**Stored data entries**
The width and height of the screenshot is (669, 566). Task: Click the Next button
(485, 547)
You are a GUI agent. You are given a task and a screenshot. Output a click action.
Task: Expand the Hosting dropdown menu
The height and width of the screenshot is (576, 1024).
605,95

**The task**
Repeat the data above, word for word.

**Answer to the exercise**
The width and height of the screenshot is (669, 566). Task: Click the Next button
(485, 547)
You are a GUI agent. You are given a task and a screenshot. Output a click action.
Task: Expand the Hosting dropdown menu
The height and width of the screenshot is (576, 1024).
605,95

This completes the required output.